▸ **AIM OF THE EXERCISE**:
Stopping at the line that holds "Click the Discuz!", repeat the lines below exactly, starting from the very first and including that final line.

──────── DATA RECORDS

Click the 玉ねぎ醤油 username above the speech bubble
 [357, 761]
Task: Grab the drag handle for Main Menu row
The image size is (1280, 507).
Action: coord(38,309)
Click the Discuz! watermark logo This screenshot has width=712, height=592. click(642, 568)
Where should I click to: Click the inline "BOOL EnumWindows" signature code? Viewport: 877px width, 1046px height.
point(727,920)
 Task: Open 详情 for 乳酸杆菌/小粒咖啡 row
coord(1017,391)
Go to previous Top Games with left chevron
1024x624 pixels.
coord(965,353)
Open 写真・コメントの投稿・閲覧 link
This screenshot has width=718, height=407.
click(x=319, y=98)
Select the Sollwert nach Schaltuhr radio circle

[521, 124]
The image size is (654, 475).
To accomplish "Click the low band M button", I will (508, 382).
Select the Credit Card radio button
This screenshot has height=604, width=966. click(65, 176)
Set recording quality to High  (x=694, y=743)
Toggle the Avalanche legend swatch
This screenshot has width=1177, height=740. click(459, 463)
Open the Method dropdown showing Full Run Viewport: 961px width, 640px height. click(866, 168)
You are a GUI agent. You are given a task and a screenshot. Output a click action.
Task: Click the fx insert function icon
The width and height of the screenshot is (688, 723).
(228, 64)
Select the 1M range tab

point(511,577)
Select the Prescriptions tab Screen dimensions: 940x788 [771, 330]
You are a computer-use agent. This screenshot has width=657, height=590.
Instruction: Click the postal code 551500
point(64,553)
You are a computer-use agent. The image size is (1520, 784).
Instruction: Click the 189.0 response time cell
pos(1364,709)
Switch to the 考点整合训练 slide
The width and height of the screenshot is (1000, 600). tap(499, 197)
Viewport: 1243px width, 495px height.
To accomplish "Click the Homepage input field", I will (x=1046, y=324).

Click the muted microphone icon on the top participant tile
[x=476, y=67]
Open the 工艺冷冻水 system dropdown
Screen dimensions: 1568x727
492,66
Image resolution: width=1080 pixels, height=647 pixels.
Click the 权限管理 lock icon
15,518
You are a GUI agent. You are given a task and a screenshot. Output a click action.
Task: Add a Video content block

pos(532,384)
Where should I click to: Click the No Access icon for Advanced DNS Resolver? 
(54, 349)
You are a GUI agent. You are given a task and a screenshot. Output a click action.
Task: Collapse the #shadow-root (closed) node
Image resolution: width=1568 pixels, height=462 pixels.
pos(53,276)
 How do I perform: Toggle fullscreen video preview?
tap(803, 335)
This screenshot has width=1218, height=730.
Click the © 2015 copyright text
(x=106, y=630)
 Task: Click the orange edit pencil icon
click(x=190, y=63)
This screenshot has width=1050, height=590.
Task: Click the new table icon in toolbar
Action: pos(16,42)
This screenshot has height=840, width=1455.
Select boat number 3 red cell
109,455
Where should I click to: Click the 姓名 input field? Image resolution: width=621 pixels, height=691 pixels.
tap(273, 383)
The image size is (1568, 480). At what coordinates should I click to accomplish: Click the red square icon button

────────────────

▸ **FINISHED TASK**:
Click the 玉ねぎ醤油 username above the speech bubble
 [357, 761]
Task: Grab the drag handle for Main Menu row
The image size is (1280, 507).
Action: coord(38,309)
Click the Discuz! watermark logo This screenshot has width=712, height=592. click(642, 568)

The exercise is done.